- [Problem to work on]: Images in the data are to be skipped, while every line is restated exactly as written.

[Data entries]
----

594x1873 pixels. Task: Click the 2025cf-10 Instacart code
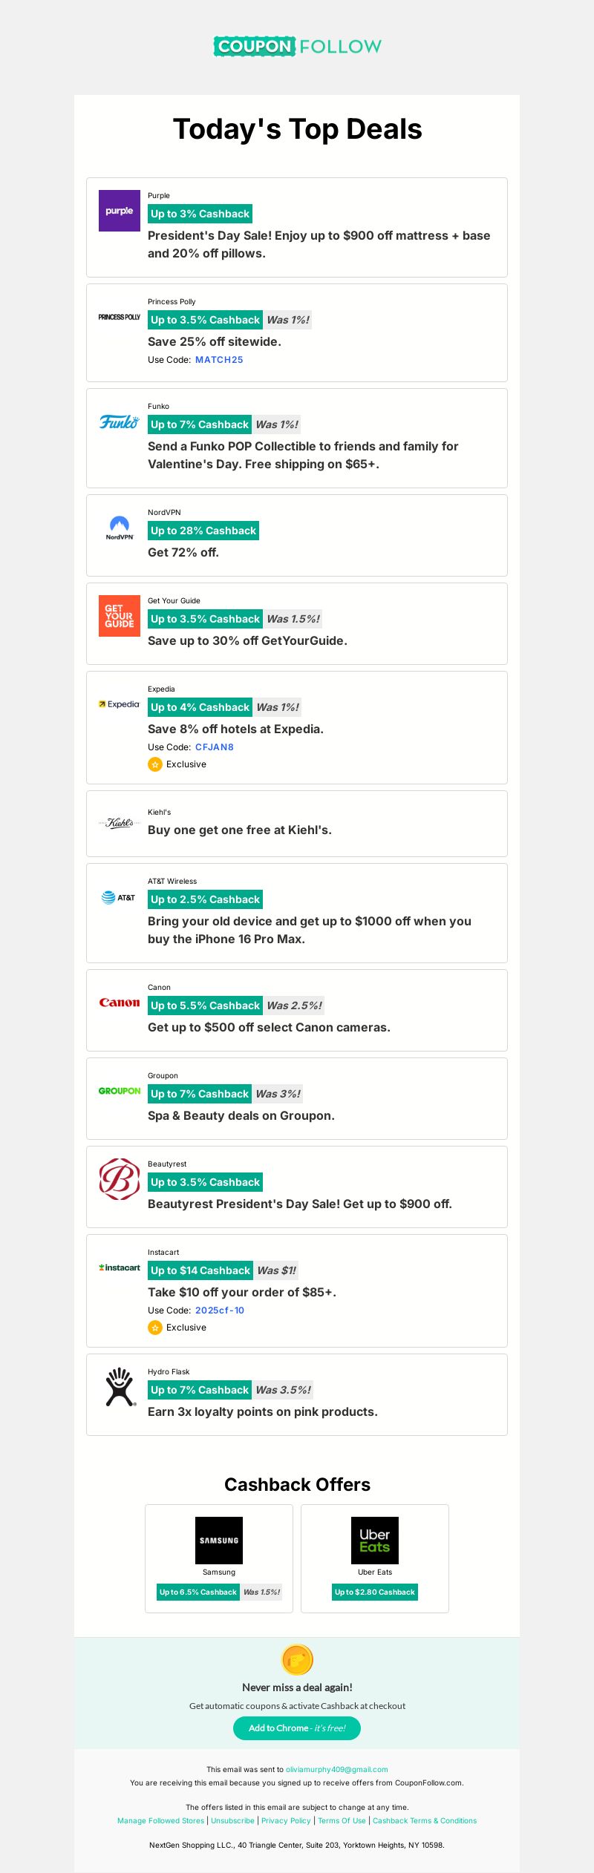click(x=220, y=1311)
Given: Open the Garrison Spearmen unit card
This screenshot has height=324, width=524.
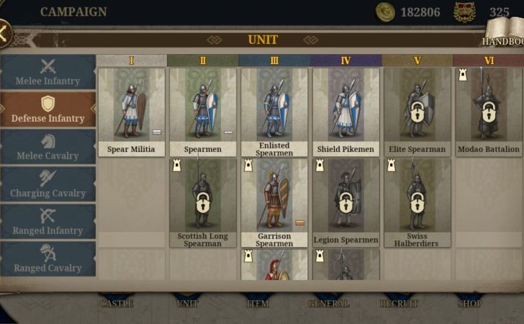Looking at the screenshot, I should point(274,203).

----

- [Final answer]:
594x1873 pixels. Task: Click the 2025cf-10 Instacart code
click(x=220, y=1311)
Given: Open the Garrison Spearmen unit card
This screenshot has height=324, width=524.
Looking at the screenshot, I should point(274,203).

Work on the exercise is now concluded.